### Data

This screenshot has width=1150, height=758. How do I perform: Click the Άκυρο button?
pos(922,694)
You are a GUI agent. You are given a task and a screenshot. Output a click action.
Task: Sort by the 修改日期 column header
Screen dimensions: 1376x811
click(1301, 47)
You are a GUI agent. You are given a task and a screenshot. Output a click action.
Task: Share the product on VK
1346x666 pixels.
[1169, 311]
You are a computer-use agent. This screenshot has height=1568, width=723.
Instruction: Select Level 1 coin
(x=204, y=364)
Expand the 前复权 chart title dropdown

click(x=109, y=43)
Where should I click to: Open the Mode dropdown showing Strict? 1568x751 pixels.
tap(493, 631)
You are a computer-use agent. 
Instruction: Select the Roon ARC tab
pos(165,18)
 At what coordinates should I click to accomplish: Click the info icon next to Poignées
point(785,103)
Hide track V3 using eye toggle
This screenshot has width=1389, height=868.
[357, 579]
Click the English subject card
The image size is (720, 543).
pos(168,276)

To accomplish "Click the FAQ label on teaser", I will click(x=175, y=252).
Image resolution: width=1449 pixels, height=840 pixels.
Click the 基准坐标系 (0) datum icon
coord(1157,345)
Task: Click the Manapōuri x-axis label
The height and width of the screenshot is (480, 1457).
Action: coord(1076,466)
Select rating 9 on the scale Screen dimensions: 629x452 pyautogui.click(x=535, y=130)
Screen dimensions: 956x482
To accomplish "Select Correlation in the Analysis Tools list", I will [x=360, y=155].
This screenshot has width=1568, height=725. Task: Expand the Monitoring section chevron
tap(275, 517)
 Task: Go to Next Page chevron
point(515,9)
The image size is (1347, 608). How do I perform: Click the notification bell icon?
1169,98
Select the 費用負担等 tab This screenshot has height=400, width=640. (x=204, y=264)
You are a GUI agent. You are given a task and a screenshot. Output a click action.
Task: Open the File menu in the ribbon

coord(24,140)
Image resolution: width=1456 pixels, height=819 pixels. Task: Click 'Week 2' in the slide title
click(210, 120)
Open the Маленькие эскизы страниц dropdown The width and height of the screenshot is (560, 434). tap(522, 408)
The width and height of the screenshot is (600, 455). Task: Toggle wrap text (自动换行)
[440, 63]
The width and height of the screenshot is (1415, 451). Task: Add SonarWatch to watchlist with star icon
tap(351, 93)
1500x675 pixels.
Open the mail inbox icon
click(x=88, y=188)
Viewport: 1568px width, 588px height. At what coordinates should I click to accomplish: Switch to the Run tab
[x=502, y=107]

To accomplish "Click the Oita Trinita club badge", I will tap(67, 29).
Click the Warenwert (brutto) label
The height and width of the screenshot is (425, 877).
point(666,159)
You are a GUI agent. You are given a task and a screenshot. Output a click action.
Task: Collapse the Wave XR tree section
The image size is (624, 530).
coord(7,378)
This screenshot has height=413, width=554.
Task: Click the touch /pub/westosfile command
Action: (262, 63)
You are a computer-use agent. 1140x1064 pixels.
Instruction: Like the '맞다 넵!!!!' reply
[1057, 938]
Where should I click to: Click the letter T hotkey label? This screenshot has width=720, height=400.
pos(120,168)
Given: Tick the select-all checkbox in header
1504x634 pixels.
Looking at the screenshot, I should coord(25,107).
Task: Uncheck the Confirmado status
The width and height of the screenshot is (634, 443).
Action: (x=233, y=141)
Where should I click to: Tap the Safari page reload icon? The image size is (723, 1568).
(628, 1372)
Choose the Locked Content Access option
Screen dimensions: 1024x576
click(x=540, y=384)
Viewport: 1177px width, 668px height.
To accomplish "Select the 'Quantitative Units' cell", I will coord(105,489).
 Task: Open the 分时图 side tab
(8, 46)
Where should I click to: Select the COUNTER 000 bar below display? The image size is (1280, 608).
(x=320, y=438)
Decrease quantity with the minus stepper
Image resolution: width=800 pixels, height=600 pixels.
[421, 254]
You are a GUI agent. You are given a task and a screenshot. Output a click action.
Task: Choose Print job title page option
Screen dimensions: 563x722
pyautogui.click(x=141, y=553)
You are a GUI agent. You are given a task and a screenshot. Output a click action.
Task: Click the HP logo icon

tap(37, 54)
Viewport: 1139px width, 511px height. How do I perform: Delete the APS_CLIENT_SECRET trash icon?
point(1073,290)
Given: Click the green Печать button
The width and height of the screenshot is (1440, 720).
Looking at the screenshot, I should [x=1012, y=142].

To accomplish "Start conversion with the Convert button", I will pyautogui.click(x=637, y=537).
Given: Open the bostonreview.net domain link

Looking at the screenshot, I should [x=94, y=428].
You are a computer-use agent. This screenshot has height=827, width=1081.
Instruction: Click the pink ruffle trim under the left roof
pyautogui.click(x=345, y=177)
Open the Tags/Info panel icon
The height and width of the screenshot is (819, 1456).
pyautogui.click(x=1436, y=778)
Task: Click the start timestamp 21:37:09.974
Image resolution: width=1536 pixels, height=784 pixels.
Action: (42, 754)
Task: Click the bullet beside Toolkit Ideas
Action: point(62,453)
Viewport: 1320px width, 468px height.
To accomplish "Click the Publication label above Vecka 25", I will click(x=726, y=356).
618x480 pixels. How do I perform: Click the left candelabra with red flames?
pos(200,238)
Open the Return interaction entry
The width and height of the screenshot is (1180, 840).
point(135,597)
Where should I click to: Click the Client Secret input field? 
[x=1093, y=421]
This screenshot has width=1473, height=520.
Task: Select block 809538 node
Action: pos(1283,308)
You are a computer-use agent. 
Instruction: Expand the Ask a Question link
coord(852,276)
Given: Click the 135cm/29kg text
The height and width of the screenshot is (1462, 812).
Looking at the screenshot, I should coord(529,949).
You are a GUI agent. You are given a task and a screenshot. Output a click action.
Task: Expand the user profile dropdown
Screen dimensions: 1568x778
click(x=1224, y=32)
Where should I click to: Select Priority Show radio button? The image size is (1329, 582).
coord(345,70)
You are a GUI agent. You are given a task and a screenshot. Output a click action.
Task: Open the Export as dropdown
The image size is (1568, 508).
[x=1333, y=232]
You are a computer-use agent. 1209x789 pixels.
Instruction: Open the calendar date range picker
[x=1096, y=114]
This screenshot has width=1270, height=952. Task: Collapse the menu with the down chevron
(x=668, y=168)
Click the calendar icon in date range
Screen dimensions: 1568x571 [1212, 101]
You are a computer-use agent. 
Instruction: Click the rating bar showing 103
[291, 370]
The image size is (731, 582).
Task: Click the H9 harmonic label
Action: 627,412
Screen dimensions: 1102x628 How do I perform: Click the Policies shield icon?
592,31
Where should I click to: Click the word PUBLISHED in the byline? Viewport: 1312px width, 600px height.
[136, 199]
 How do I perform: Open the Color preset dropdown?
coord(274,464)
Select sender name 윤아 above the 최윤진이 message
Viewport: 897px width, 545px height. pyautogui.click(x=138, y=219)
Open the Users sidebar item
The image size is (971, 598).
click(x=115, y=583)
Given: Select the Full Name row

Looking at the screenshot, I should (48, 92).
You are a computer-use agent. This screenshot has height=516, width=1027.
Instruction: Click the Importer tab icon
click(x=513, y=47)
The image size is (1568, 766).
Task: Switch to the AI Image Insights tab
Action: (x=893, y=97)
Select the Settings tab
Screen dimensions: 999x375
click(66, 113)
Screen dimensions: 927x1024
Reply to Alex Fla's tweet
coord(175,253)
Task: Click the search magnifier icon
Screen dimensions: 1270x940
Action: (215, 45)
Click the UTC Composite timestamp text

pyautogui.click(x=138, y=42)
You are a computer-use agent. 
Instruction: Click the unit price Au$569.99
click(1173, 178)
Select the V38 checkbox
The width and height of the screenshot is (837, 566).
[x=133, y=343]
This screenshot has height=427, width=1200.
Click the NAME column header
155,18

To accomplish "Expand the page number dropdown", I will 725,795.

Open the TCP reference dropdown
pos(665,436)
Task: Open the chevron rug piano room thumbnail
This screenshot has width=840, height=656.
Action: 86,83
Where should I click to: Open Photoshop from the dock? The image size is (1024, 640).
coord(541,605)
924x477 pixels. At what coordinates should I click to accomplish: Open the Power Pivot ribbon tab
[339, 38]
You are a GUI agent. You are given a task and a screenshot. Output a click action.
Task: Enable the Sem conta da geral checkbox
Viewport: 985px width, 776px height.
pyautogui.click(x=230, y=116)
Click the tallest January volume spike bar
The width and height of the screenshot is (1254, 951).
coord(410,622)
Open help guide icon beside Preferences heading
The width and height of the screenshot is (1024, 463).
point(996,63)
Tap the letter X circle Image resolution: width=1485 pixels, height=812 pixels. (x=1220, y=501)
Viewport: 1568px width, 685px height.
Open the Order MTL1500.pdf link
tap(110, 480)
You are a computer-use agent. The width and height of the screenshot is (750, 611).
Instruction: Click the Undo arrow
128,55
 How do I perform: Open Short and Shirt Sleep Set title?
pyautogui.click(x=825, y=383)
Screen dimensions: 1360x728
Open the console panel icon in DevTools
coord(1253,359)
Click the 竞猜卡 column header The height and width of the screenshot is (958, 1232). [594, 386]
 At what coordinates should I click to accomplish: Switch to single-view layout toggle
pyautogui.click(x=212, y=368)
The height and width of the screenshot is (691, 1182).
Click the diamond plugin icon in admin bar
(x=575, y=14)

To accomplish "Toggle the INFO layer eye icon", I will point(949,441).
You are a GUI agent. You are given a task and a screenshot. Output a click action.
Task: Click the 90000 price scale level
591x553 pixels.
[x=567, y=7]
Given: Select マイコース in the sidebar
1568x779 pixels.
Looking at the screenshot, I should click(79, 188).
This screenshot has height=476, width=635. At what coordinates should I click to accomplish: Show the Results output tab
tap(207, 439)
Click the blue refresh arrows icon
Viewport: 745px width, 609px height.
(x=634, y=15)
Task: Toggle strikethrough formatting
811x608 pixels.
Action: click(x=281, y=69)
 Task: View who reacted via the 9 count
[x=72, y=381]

### Work to be completed
Every line of the material that holds "computer" should be copied out as the answer.

### Solution for this exercise
You are a computer-use agent. This screenshot has height=1568, width=723.
You are a computer-use agent. 
You are a computer-use agent. 1140x1064 pixels.
You are a computer-use agent. This screenshot has height=827, width=1081.
You are a computer-use agent. 
You are a computer-use agent. 1209x789 pixels.
You are a computer-use agent. 
You are a computer-use agent. This screenshot has height=516, width=1027.
You are a computer-use agent. 
You are a computer-use agent. The width and height of the screenshot is (750, 611).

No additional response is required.